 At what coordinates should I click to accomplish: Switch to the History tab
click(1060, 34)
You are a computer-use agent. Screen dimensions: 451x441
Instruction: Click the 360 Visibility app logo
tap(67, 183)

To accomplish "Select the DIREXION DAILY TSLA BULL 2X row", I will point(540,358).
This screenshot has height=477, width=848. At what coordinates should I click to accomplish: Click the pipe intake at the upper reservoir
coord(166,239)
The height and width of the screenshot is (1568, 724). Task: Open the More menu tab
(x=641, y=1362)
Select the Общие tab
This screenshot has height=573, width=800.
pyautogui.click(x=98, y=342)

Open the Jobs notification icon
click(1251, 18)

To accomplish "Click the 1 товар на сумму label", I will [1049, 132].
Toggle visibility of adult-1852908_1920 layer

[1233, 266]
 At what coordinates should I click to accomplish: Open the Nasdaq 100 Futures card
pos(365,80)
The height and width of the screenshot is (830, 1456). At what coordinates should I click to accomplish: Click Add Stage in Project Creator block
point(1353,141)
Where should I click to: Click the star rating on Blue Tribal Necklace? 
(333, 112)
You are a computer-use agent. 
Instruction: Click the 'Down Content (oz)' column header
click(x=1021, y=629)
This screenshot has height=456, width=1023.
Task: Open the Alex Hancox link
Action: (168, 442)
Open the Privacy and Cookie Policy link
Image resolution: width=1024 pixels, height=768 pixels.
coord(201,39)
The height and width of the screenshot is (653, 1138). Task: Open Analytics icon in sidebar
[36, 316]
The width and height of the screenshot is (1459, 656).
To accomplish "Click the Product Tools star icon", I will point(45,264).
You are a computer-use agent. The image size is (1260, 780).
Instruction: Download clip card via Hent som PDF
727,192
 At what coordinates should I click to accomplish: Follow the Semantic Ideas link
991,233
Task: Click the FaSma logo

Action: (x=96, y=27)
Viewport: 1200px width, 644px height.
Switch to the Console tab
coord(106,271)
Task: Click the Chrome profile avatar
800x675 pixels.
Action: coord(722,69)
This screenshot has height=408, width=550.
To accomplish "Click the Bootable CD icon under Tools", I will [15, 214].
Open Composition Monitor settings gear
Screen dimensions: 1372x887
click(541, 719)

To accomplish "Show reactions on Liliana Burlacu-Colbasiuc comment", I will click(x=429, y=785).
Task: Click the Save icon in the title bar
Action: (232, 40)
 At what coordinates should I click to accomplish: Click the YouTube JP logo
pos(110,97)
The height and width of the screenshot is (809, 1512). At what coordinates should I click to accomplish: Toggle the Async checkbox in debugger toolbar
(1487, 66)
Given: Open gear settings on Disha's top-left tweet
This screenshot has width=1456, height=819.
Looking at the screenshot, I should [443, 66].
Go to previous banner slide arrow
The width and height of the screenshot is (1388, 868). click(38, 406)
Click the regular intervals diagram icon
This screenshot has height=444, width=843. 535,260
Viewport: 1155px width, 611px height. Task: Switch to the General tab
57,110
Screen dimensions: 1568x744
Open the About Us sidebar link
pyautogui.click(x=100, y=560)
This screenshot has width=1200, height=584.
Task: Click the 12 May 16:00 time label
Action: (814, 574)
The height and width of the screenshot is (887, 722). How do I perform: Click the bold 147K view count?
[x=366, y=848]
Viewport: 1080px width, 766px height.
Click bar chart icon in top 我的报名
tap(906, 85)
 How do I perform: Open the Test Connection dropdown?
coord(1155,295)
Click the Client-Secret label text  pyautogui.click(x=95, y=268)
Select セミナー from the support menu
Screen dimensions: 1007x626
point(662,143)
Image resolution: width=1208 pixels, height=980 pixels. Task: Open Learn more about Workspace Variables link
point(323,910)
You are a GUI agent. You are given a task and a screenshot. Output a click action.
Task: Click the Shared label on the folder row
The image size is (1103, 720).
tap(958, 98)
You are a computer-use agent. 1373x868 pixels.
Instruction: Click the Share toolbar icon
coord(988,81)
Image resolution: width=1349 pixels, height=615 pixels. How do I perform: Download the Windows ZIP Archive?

**PROBLEM STATEMENT**
Turn the rows above into a JSON list of strings, one string per line, leaving out blank lines.

**REPLY**
[
  " At what coordinates should I click to accomplish: Switch to the History tab",
  "click(1060, 34)",
  "You are a computer-use agent. Screen dimensions: 451x441",
  "Instruction: Click the 360 Visibility app logo",
  "tap(67, 183)",
  "To accomplish \"Select the DIREXION DAILY TSLA BULL 2X row\", I will point(540,358).",
  "This screenshot has height=477, width=848. At what coordinates should I click to accomplish: Click the pipe intake at the upper reservoir",
  "coord(166,239)",
  "The height and width of the screenshot is (1568, 724). Task: Open the More menu tab",
  "(x=641, y=1362)",
  "Select the Общие tab",
  "This screenshot has height=573, width=800.",
  "pyautogui.click(x=98, y=342)",
  "Open the Jobs notification icon",
  "click(1251, 18)",
  "To accomplish \"Click the 1 товар на сумму label\", I will [1049, 132].",
  "Toggle visibility of adult-1852908_1920 layer",
  "[1233, 266]",
  " At what coordinates should I click to accomplish: Open the Nasdaq 100 Futures card",
  "pos(365,80)",
  "The height and width of the screenshot is (830, 1456). At what coordinates should I click to accomplish: Click Add Stage in Project Creator block",
  "point(1353,141)",
  "Where should I click to: Click the star rating on Blue Tribal Necklace? ",
  "(333, 112)",
  "You are a computer-use agent. ",
  "Instruction: Click the 'Down Content (oz)' column header",
  "click(x=1021, y=629)",
  "This screenshot has height=456, width=1023.",
  "Task: Open the Alex Hancox link",
  "Action: (168, 442)",
  "Open the Privacy and Cookie Policy link",
  "Image resolution: width=1024 pixels, height=768 pixels.",
  "coord(201,39)",
  "The height and width of the screenshot is (653, 1138). Task: Open Analytics icon in sidebar",
  "[36, 316]",
  "The width and height of the screenshot is (1459, 656).",
  "To accomplish \"Click the Product Tools star icon\", I will point(45,264).",
  "You are a computer-use agent. The image size is (1260, 780).",
  "Instruction: Download clip card via Hent som PDF",
  "727,192",
  " At what coordinates should I click to accomplish: Follow the Semantic Ideas link",
  "991,233",
  "Task: Click the FaSma logo",
  "Action: (x=96, y=27)",
  "Viewport: 1200px width, 644px height.",
  "Switch to the Console tab",
  "coord(106,271)",
  "Task: Click the Chrome profile avatar",
  "800x675 pixels.",
  "Action: coord(722,69)",
  "This screenshot has height=408, width=550.",
  "To accomplish \"Click the Bootable CD icon under Tools\", I will [15, 214].",
  "Open Composition Monitor settings gear",
  "Screen dimensions: 1372x887",
  "click(541, 719)",
  "To accomplish \"Show reactions on Liliana Burlacu-Colbasiuc comment\", I will click(x=429, y=785).",
  "Task: Click the Save icon in the title bar",
  "Action: (232, 40)",
  " At what coordinates should I click to accomplish: Click the YouTube JP logo",
  "pos(110,97)",
  "The height and width of the screenshot is (809, 1512). At what coordinates should I click to accomplish: Toggle the Async checkbox in debugger toolbar",
  "(1487, 66)",
  "Given: Open gear settings on Disha's top-left tweet",
  "This screenshot has width=1456, height=819.",
  "Looking at the screenshot, I should [443, 66].",
  "Go to previous banner slide arrow",
  "The width and height of the screenshot is (1388, 868). click(38, 406)",
  "Click the regular intervals diagram icon",
  "This screenshot has height=444, width=843. 535,260",
  "Viewport: 1155px width, 611px height. Task: Switch to the General tab",
  "57,110",
  "Screen dimensions: 1568x744",
  "Open the About Us sidebar link",
  "pyautogui.click(x=100, y=560)",
  "This screenshot has width=1200, height=584.",
  "Task: Click the 12 May 16:00 time label",
  "Action: (814, 574)",
  "The height and width of the screenshot is (887, 722). How do I perform: Click the bold 147K view count?",
  "[x=366, y=848]",
  "Viewport: 1080px width, 766px height.",
  "Click bar chart icon in top 我的报名",
  "tap(906, 85)",
  " How do I perform: Open the Test Connection dropdown?",
  "coord(1155,295)",
  "Click the Client-Secret label text  pyautogui.click(x=95, y=268)",
  "Select セミナー from the support menu",
  "Screen dimensions: 1007x626",
  "point(662,143)",
  "Image resolution: width=1208 pixels, height=980 pixels. Task: Open Learn more about Workspace Variables link",
  "point(323,910)",
  "You are a GUI agent. You are given a task and a screenshot. Output a click action.",
  "Task: Click the Shared label on the folder row",
  "The image size is (1103, 720).",
  "tap(958, 98)",
  "You are a computer-use agent. 1373x868 pixels.",
  "Instruction: Click the Share toolbar icon",
  "coord(988,81)",
  "Image resolution: width=1349 pixels, height=615 pixels. How do I perform: Download the Windows ZIP Archive?"
]